George Simenon. / L.O.
«El cielo y el mar eran de color púrpura. Los mástiles se dibujaban en negro. Unas barcas oscilaban sin ruido». Podría ser una evocación de ‘Impresión, en sol naciente’ de Claude Monet, pero es una descripción de Batum -Batumi en georgiano-, de Georges Simenon (Lieja, Bélgica, 1903 - Lausana, Suiza, 1989), la ciudad portuaria de Georgia, en la costa más oriental del Mar Negro, próxima a Turquía. Simenon la describe de este modo poético con una cierta musicalidad en la prosa. Es en su novela ‘Los vecinos de enfrente’. La trama se desarrolla en los oscuros años del estalinismo, que es cuando llega el diplomático Adil Bey, enviado como representante de la República de Atatürk, la república turca tras la desaparición del imperio otomano en la Primera Guerra Mundial. En Batumi solo había tres consulados extranjeros, el turco, el italiano en los tiempos fascistas de Mussolini, y el persa en la época del Sha. Para los diplomáticos vivir allí era aburrido, en un mundo soviético totalmente distinto al nuestro, con un estado totalitario, y a la vez autoritario con el Gulag y ejecuciones con excusas alienantes como ser contrarrevolucionario. Adil Bey sentirá la vigilancia de sus propios vecinos.
«En cuanto a la ciudad, detrás del puerto, eran callejas que se prolongaban hasta el infinito, mal adoquinadas o sin adoquinar, flanqueadas por casas decrépitas», mientras Adil Bey daba sus primeros paseos y «se iban encendiendo las farolas de gas, al mismo tiempo que las linternas verdes y rojas de los barcos anclados». Mientras caminaba observaba carteles que hacían propaganda de Stalin y una estatua de bronce de Lenin, o la manera de vestir de la gente, los hombres con la camisa abierta y las mujeres con calcetines arrollados en el tobillo. Adil Bey se sentía solo, el funcionario turco que fue a recibirle se marchó a la embajada de Tiflis. Habían acordado que tendría una secretaria rusa, Sonia, sin poder asegurarle el funcionario de la legación turca si podía confiar en ella.

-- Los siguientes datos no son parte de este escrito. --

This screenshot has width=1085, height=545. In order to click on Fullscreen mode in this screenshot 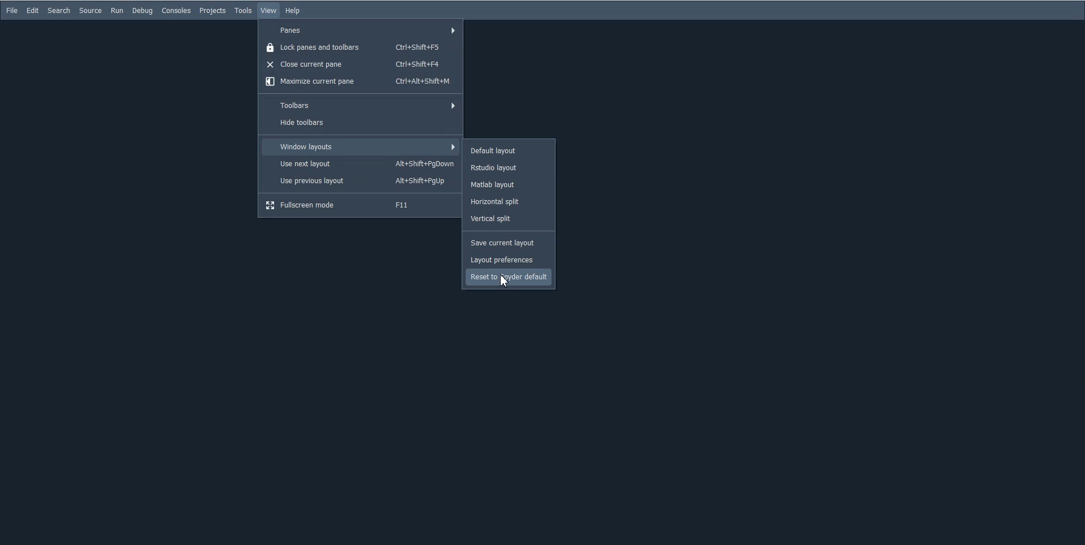, I will do `click(359, 205)`.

Georges Simenon -un escritor por el que Julio Cortázar y Gabriel García Márquez compartían admiración- demuestra en esta historia, más allá de las novelas negras de su mítico comisario Maigret, un extraordinario oficio con una técnica canónica: su narrador omnisciente, estilo directo, un ritmo narrativo curtido a base de corregir y romper miles de páginas, y esa técnica de comenzar a través de una escena en acción, digamos, no empezar la narración en frío, sino en caliente lanzando al lector a ese tiempo narrativo in media res, es decir, con la historia ya en marcha. Y es que las credenciales de Simenon no son académicas, sino algo invaluable como la destreza, el talento, la técnica, y el coraje de sentarse con su máquina de escribir ante el desafío del folio en blanco. Con esta novela manifiesta unas extraordinarias tablas literarias, que no solo es capaz de pasearnos por el Boulevard Haussmann de París en su obra prolífica, sino ahora, en esta ocasión, por la lejana Batumi, una ciudad que en la que, noventa años más tarde, podemos ver su transformación en el siglo XXI con un skyline futurista.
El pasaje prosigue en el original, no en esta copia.